[GIVEN PASSAGE]
========================================================================

On Mon, Aug 1, 2011 at 9:14 AM, Mike Dewhirst <mi...@dewhirst.com.au> wrote:
> On 1/08/2011 8:09am, Lucy Brennan wrote:
>>
>> I read Wikipedia and Django docs. Now, after all this debate, I see that I
>> _did_ understand the definitions when I first read it.
>>
>> Given those definitions however, the meaning of USE_I18N and USE_L10N are
>> not obvious. Far, far, far from obvious. There _absolutely_ has to be some
>> additional explanation of what those two settings does. How can you even
>> think that it is obvious???
>
> Can I try and summarise from the perspective of a new user? I want to
> include both in my current project so I'm hoping this summary is correct.
> Please correct me if I'm wrong ...
>
> Localisation L10N - if switched on via USE_L10N = True - means try to detect
> the user's browser header which reveals the region set in the user's
> computer. IF detected AND if there is a
> ../site-packages/django/conf/locale/[xx_XX]/formats.py which corresponds
> THEN django will magically translate numbers, dates and times accordingly.
>
> Internationalisation i18n - if switched on via USE_I18N = True - means to
> enable translation of string/unicode literals found in the software PROVIDED
> the translation mechanism is being used AND translations of the literals
> exist. This mechanism involves ugettext.py and use of the language code
> deliberately selected by the user from among those on offer which you (the
> developer) have made available. The ugettext function goes off and finds the
> correct prepared translation file
> (../site-packages/django/conf/locale/[xx_XX]/LC_MESSAGES/django.po/.mo) and
> uses the literal as an index into that file and returns the translation for
> display to the user. That's the django translations. For your own software
> translations you have to prepare your own [app].po/.mo file.

========================================================================

[DATASET ENTRIES]
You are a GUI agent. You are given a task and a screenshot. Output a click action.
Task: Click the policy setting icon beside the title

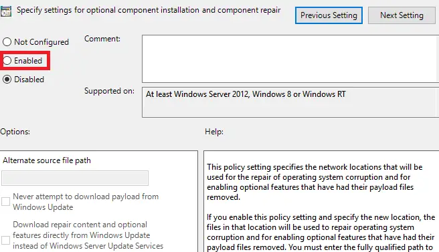(x=5, y=11)
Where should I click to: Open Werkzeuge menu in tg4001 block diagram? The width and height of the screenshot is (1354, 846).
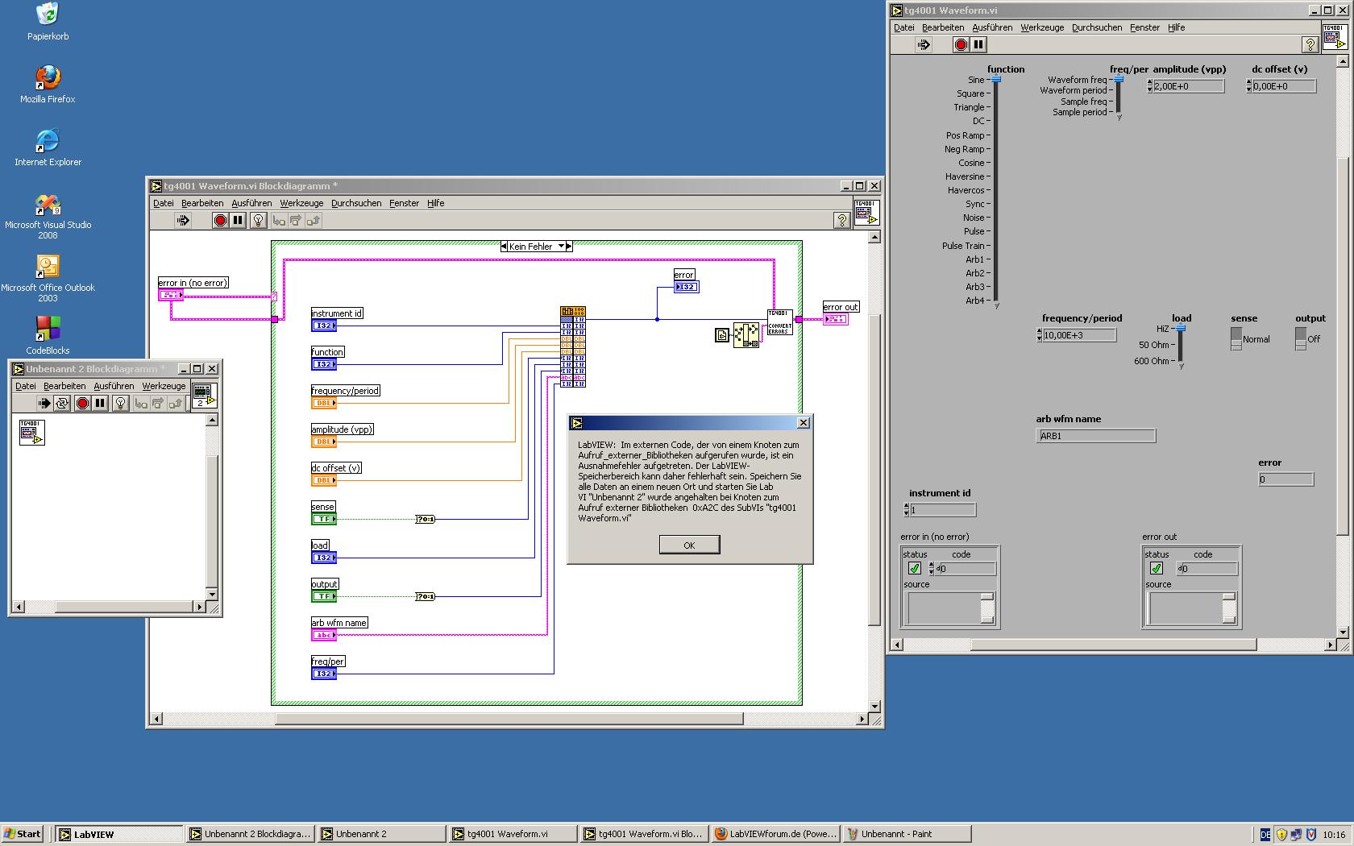301,203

========================================================================

[PROBLEM] Translate this sentence from the message about Django's localization settings into Spanish: "Can I try and summarise from the perspective of a new user?"

[FULL OUTPUT] ¿Puedo intentar resumirlo desde la perspectiva de un usuario nuevo?